Build private variable

Errok · 2024-08-28T17:55:19.792Z

Hello ! I have always managed to find answers but for this case I need help.

I need to build a variable (private) from data that belongs to the user to send it to an external API. Here are the constraints:
1 - I don’t want him to know how I built the variable
2 - I don’t want to save the user’s answer right away (he chooses it in the interface)
3 - I want to keep track that the user has used this API because it costs me money. So users will have quotas.

If I do this in the workflow of the page by storing this variable in a custom state, the user will be able to see the contents of the variable in the response of the return request that informs of all the new states of the custom states (constraint 1 FAILED)

Using the backend workflow:

If I call the workflow directly, I can build the variable on the backend side (constraint 1 OK), I can keep a trace of the call on the server side (constraint 3 OK) but I am forced to store the result in the database (constraint 2 FAILED). In addition I will get a task number which is of no use to me. I will have to search for the result of the call based on an id of something…

Either I use the connector API. The problem is that I have no trace of the user who executed this action. Impossible to send it as a parameter, this would be a potential security breach.

Do you have any ideas?

Another question : can you tell me where exactly the page workflow is executed ? on the front , on the back , both, depend ?

senecadatabase · 2024-08-28T18:10:33.953Z

You can do that…

probably the easiest way would be to create a temporary token on the front end.

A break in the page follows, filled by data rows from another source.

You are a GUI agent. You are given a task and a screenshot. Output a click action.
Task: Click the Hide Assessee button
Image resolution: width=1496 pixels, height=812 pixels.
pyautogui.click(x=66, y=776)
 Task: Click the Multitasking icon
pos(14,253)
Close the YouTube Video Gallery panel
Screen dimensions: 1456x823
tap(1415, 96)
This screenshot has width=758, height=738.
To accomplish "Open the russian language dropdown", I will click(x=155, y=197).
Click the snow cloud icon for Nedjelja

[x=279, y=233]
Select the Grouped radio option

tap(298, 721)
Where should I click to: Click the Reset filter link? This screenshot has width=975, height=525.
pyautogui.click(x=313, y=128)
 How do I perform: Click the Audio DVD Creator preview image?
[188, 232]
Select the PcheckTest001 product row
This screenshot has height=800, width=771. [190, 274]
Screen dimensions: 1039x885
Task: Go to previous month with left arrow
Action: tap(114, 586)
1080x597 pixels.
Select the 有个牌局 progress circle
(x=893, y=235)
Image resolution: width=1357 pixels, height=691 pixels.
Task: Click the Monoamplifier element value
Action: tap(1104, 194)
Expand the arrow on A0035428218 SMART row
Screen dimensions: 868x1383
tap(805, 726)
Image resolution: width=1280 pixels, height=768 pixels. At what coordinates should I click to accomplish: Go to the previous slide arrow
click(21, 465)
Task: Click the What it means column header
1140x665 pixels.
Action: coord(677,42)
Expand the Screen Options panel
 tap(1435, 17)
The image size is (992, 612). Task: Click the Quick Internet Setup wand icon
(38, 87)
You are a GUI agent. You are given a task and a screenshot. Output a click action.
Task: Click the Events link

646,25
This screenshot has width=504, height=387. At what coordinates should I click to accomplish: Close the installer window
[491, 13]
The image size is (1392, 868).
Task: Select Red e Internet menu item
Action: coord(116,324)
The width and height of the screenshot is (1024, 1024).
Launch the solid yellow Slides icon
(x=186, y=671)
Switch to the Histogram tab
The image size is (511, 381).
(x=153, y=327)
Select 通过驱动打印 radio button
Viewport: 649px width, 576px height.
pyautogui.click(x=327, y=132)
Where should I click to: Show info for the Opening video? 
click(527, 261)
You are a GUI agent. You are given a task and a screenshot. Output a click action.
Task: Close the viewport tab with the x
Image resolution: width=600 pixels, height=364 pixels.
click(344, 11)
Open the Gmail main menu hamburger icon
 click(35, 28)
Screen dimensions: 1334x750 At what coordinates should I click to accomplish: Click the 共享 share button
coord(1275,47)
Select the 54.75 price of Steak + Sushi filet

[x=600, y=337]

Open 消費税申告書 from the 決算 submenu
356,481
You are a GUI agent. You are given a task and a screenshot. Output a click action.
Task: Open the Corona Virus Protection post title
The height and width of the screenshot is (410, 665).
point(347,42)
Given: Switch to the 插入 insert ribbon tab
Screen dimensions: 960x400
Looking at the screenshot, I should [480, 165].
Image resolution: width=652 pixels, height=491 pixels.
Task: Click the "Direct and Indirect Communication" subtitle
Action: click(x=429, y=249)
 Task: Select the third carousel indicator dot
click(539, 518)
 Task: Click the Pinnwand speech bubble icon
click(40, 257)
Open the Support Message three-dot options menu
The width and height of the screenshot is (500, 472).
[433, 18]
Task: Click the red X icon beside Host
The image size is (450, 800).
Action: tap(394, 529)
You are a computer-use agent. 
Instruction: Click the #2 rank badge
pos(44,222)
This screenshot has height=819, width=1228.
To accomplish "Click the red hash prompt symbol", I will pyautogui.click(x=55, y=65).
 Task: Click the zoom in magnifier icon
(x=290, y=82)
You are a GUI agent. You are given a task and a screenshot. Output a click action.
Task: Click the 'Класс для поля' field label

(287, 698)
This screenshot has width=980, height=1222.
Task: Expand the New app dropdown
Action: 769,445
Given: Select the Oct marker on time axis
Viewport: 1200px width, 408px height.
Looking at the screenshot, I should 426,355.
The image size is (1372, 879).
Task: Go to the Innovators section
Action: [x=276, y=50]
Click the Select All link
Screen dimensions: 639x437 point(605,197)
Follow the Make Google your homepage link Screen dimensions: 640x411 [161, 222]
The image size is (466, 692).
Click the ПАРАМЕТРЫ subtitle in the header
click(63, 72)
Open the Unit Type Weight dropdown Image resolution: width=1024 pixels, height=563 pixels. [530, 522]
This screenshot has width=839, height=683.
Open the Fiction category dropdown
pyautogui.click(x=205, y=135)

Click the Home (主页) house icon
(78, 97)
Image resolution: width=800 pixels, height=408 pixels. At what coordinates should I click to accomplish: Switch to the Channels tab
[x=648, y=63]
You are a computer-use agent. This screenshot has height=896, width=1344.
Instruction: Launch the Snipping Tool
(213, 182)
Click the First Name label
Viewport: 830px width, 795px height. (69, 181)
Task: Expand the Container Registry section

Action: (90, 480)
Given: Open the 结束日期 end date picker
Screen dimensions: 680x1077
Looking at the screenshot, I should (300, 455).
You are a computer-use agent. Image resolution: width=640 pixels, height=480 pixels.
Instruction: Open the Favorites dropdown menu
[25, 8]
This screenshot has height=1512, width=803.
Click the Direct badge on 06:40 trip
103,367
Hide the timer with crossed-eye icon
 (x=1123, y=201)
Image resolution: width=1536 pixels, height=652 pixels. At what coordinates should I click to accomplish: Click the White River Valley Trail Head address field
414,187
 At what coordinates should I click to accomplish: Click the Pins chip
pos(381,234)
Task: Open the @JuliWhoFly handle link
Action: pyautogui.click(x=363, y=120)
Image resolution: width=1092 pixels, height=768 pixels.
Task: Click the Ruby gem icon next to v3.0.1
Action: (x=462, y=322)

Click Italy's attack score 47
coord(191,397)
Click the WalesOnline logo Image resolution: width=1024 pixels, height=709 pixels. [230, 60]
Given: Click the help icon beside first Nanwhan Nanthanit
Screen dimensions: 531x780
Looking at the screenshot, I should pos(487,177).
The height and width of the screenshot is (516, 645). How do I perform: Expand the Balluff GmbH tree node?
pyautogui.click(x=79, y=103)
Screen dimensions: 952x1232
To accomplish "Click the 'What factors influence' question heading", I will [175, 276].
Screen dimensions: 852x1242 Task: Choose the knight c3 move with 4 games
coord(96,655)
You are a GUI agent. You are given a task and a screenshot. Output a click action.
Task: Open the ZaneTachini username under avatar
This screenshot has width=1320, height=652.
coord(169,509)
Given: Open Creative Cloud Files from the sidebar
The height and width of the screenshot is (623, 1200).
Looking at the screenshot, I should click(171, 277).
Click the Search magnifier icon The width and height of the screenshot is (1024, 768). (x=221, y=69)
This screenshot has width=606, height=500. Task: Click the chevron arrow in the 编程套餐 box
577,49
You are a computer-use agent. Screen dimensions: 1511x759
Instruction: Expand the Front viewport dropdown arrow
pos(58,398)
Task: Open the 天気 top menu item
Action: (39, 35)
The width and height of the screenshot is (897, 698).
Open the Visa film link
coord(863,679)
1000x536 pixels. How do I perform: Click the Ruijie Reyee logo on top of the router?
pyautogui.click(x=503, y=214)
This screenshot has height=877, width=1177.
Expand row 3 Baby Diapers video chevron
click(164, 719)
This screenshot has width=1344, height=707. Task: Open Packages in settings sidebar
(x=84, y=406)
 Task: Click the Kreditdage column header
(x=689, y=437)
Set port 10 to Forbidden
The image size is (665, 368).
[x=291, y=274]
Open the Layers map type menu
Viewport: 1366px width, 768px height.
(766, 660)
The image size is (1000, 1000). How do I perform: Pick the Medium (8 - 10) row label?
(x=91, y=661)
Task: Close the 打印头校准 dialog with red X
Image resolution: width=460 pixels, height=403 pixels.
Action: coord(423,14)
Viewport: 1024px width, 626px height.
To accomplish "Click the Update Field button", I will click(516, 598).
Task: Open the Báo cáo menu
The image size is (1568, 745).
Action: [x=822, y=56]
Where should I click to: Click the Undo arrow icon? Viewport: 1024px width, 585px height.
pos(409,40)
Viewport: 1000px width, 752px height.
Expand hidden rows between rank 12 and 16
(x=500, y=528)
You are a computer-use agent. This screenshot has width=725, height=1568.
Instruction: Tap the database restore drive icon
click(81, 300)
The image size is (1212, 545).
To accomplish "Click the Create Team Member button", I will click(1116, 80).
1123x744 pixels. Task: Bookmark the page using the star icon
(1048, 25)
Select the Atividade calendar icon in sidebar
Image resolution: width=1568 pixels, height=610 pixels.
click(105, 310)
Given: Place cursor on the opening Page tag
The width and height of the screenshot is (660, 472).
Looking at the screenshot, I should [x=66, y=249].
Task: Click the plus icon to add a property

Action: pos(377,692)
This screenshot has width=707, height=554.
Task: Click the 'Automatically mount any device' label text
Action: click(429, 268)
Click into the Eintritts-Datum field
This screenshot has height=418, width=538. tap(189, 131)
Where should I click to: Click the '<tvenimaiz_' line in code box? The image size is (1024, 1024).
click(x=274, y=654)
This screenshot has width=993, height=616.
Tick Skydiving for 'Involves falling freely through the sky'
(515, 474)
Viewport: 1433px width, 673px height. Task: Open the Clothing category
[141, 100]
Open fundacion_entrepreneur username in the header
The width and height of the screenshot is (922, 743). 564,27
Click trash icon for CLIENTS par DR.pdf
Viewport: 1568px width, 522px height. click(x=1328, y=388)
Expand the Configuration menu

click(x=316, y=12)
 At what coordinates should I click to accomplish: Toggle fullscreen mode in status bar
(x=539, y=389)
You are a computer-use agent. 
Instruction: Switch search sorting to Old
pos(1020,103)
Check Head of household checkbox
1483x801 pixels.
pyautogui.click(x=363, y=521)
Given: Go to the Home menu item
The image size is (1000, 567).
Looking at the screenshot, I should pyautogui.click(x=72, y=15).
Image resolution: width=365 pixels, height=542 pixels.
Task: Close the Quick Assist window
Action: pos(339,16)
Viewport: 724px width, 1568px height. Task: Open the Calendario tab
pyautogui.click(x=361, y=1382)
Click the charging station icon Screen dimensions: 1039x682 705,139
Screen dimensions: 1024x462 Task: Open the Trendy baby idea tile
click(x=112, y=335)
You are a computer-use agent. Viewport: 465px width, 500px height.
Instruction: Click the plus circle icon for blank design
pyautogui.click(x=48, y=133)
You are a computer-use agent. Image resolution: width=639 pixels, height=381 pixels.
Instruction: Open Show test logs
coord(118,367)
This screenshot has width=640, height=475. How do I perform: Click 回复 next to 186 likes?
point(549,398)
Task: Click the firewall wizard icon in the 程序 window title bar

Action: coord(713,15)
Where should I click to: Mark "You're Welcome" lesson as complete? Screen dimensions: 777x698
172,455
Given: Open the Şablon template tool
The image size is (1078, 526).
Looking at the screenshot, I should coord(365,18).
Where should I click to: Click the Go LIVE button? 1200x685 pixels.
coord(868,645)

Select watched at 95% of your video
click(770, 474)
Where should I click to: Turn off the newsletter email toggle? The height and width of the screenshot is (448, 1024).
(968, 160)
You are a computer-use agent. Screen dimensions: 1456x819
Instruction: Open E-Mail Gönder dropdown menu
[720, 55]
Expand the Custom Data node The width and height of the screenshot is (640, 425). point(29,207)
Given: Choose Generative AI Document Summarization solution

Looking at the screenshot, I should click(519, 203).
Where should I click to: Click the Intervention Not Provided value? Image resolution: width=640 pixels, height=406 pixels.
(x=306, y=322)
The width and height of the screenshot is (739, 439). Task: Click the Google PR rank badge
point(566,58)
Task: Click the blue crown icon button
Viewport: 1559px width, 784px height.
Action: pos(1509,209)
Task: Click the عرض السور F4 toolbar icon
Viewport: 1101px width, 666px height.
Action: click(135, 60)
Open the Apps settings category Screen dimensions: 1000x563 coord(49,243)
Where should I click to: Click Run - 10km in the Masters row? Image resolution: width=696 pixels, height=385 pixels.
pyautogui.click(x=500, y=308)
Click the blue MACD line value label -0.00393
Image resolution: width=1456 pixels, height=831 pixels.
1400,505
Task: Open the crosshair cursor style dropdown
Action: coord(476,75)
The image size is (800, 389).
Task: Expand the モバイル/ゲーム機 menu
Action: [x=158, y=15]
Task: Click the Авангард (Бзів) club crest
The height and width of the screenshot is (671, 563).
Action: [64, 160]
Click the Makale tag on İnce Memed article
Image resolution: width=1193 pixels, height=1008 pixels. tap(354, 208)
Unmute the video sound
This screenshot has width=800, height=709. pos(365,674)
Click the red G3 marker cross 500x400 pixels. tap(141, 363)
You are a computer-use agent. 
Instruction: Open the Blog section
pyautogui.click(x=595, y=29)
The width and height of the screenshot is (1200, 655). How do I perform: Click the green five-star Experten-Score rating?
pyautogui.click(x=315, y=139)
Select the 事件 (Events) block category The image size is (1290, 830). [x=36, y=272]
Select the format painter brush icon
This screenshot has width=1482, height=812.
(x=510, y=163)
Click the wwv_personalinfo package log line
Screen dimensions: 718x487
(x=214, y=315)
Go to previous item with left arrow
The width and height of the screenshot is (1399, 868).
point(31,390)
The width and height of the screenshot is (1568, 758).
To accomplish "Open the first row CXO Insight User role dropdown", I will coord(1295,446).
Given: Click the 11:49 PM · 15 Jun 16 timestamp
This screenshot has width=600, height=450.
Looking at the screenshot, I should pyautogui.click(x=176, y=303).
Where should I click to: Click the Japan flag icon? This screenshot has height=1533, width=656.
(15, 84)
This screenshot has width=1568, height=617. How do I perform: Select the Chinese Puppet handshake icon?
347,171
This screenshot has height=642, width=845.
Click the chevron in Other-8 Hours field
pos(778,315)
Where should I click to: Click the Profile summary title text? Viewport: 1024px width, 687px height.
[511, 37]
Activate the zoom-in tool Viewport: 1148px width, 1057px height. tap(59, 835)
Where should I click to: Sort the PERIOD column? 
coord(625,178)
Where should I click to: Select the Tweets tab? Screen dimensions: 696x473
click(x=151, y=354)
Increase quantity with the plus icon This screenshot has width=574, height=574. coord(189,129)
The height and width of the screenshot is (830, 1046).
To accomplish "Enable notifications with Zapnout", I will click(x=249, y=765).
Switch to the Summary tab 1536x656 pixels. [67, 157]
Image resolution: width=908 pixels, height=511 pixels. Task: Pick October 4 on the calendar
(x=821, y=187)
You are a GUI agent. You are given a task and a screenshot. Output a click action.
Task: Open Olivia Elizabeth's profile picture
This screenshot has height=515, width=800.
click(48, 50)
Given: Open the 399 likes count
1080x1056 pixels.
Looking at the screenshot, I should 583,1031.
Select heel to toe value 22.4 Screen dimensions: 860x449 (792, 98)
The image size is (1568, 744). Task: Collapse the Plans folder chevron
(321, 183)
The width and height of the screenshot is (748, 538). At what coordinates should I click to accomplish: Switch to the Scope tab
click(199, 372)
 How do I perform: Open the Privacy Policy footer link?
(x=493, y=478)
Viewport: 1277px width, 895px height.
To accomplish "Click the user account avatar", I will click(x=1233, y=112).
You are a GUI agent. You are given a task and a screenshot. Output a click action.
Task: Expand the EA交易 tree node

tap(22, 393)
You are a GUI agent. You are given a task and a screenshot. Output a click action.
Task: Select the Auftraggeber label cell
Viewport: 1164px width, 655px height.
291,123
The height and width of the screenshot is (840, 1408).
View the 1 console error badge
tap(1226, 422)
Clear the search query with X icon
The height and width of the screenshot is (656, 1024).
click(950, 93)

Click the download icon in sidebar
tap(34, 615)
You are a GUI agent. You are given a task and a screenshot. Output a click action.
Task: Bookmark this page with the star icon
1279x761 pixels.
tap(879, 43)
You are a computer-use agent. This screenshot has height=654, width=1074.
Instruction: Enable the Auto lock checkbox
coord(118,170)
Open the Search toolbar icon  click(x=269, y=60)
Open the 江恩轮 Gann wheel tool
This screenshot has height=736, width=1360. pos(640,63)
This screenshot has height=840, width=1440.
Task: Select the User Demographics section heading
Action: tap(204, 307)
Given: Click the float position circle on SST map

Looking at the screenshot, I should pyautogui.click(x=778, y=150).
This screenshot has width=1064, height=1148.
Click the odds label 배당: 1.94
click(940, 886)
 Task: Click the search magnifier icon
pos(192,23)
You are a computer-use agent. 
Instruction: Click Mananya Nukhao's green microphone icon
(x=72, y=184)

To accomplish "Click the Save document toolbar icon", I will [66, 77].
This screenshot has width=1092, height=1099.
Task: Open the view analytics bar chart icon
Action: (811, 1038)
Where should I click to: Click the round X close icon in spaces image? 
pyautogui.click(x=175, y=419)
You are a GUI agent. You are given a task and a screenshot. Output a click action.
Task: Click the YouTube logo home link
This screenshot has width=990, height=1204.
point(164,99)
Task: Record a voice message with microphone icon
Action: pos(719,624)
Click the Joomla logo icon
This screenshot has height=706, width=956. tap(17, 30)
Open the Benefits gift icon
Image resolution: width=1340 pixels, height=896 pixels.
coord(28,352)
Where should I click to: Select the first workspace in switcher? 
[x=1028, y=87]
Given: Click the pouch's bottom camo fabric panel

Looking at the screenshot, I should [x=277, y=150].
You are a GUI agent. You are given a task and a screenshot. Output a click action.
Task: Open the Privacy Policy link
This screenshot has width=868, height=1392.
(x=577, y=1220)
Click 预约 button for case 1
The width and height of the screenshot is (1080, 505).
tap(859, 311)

georgecollier · 2024-08-28T18:11:20.618Z

Errok:

Another question : can you tell me where exactly the page workflow is executed ? on the front , on the back , both, depend ?

Both, depends

Any data type with appropriate privacy rules will be hidden from the user.

So, you might have a data type API Call with privacy rules such that only the admin can see it, and the API Call has a User field, date, and whatever ‘variable’ you want. I don’t really understand your specific use case but if you want to delay storing it then you can do it with Schedule API workflow and creating it at a future date…

Can’t you just:

Track users answers on page
Schedule API workflow and pass answers to API workflow parameters
Create the thing in the backend which tracks the API call

If you need to return data from the backend to the user, then do the same but use this method: Log in "as a user" - but be careful. Admin usage - #6 by georgecollier

senecadatabase · 2024-08-28T18:34:44.877Z

You may be right…

but it seems like whether you use a temporary token on the front end or use the back end there are pros and cons to both.

The temporary token is a quick fix and hides everything.

But, that’s just with my limited knowledge of Bubble.

Errok · 2024-08-28T19:14:14.047Z

Yes but it means save the result of the API inside the database ? right ?

If I understand well, I generate a token from page workflow, I sent it by "schedule backend workflow " with time to current . And I get this token and the value in the database from the page workflow ?

senecadatabase · 2024-08-28T19:26:36.222Z

No. You don’t need to.

I used my favorite AI to make my answer clearer and more concise without going into a ton of details and confusing you. My answer would be longer and probably more confusing:

To handle the situation where you want to generate a token and make an API call without saving the result in the database, you can follow this process. First, you generate a token on the page when the user makes a selection. This token acts like a unique identifier for the user’s request.

Next, you use the “Schedule backend workflow” feature in Bubble to send this token to your backend. In the backend workflow, instead of saving the result of the API call in the database, you can process the user’s data and make the external API call. After getting the response from the API, you can send the result directly back to the frontend without storing it anywhere.

To keep track of how many times the user has called the API without saving their data, you can create a simple log in the database that records the fact that an API call was made, using the token to connect the request with the response. This way, you maintain the privacy of the user’s data, avoid unnecessary storage in the database, and still keep track of their API usage for quota purposes.

In summary, by generating a token, using backend workflows for processing, and sending results back to the frontend without saving them, you can achieve your goals of privacy and tracking efficiently.

Errok · 2024-08-28T19:44:38.808Z

Thanks for your answer.

However, “you can send the result directly back to the frontend without storing it anywhere.” it’s not possible with “Schedule backend workflow”. You will only receive the number of the scheduled task, not the response.

But the method of Log in "as a user" - but be careful. Admin usage - #4 by georgecollier seams a good way. I will dig .

senecadatabase · 2024-08-28T19:48:54.513Z

George always has good answers and knows a lot more than I do about Bubble.

I come from the code world where I’m used to doing things differently.

I hope you get a solution to your problem.

Errok · 2024-08-28T19:52:01.580Z

lol me too (10 coding years) Bubble is confusing sometimes

senecadatabase · 2024-08-28T20:03:40.466Z

10 years here too.

Sometimes it’s the exact opposite of what I think should work…

but, overall, for a no code platform, I think it’s the best out there.